Supplied material >>
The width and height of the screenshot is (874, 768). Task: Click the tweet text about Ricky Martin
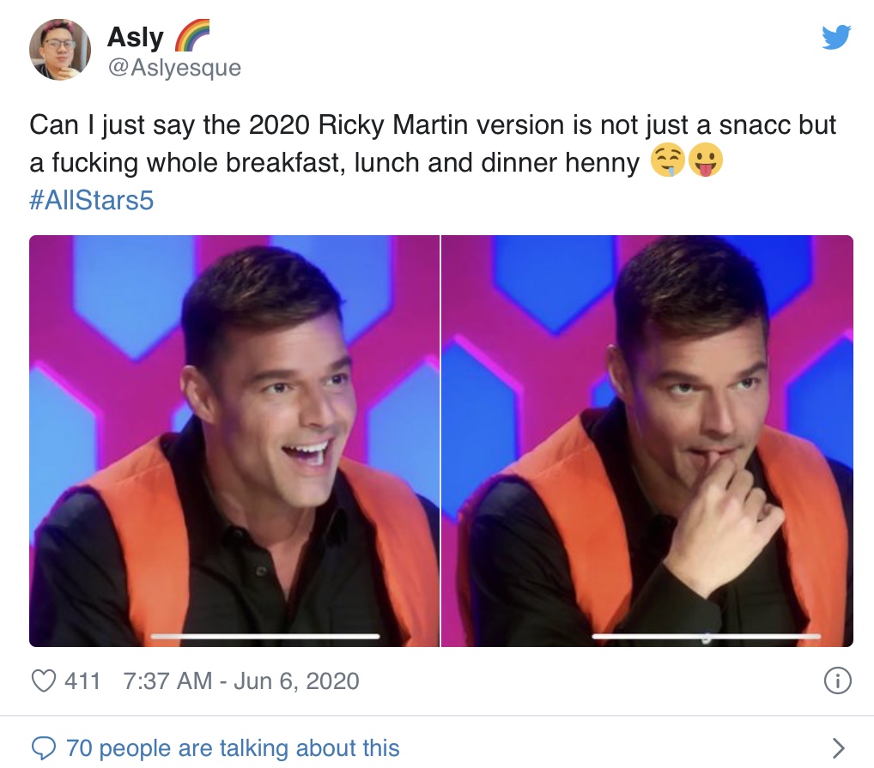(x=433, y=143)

...

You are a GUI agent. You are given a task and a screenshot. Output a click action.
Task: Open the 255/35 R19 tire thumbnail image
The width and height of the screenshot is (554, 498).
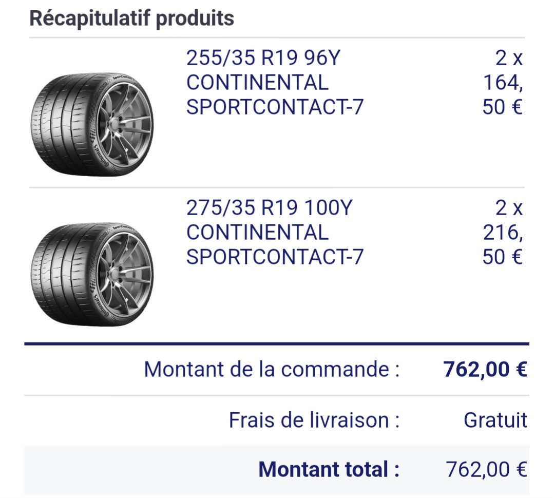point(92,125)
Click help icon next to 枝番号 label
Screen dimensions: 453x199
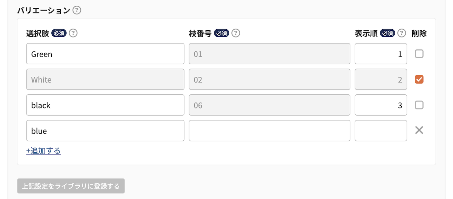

--

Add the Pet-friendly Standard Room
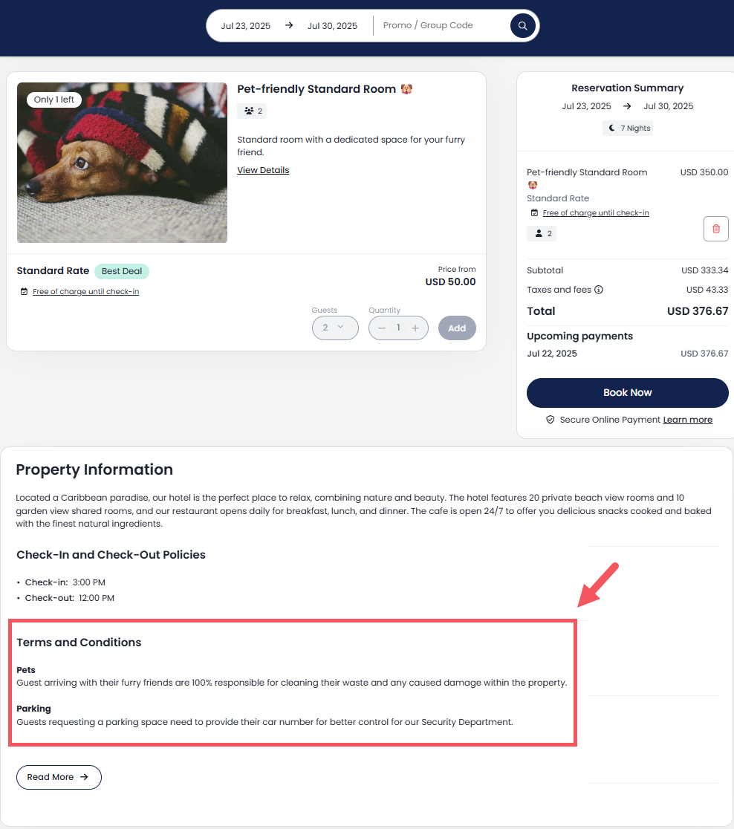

Action item >>
Copy the lines of the data above exactly as written, beginning with the line containing "Click help icon next to 枝番号 label" and ending with the line containing "Screen dimensions: 453x199", and leave out all other lines.

Result of the task >>
Click help icon next to 枝番号 label
Screen dimensions: 453x199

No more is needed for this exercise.